Exact reproduction required: the lines below from the line with "Task: Click the notification bell icon" to the line with "Task: Open the Search column dropdown", both ends included, and no others.

Segment Open

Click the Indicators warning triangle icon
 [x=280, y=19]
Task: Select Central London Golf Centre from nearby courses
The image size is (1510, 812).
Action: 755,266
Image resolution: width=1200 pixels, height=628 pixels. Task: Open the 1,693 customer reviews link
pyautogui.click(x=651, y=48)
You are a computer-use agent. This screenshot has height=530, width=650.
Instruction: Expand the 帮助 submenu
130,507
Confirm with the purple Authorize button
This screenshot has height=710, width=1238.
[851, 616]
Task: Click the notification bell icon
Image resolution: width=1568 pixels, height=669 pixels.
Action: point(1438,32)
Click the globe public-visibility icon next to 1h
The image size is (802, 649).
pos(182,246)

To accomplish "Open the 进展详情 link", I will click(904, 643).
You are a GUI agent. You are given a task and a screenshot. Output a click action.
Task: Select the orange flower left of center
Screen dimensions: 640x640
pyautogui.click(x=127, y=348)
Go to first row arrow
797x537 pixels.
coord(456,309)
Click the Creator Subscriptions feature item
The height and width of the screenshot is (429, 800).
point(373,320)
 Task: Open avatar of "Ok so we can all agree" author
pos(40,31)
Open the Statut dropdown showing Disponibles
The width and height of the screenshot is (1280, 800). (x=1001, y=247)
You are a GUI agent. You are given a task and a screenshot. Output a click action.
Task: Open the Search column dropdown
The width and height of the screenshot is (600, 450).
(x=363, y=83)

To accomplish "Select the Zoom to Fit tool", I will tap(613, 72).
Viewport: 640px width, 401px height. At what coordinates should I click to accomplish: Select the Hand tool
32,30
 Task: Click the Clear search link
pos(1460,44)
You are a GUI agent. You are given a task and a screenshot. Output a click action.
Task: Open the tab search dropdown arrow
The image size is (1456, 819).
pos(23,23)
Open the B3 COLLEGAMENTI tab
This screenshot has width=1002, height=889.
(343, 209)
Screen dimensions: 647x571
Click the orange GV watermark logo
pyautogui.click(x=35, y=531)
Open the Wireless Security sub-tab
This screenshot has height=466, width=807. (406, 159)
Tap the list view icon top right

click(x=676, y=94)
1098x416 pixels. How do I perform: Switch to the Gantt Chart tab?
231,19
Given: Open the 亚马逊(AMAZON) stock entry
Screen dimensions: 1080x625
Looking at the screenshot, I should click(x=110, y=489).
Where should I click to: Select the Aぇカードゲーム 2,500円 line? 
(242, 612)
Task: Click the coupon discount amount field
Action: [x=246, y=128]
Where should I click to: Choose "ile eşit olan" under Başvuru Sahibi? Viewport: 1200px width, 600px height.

Segment Closed

THE ANSWER -
Task: Click the notification bell icon
Image resolution: width=1568 pixels, height=669 pixels.
Action: point(1438,32)
Click the globe public-visibility icon next to 1h
The image size is (802, 649).
pos(182,246)

To accomplish "Open the 进展详情 link", I will click(904, 643).
You are a GUI agent. You are given a task and a screenshot. Output a click action.
Task: Select the orange flower left of center
Screen dimensions: 640x640
pyautogui.click(x=127, y=348)
Go to first row arrow
797x537 pixels.
coord(456,309)
Click the Creator Subscriptions feature item
The height and width of the screenshot is (429, 800).
point(373,320)
 Task: Open avatar of "Ok so we can all agree" author
pos(40,31)
Open the Statut dropdown showing Disponibles
The width and height of the screenshot is (1280, 800). (x=1001, y=247)
You are a GUI agent. You are given a task and a screenshot. Output a click action.
Task: Open the Search column dropdown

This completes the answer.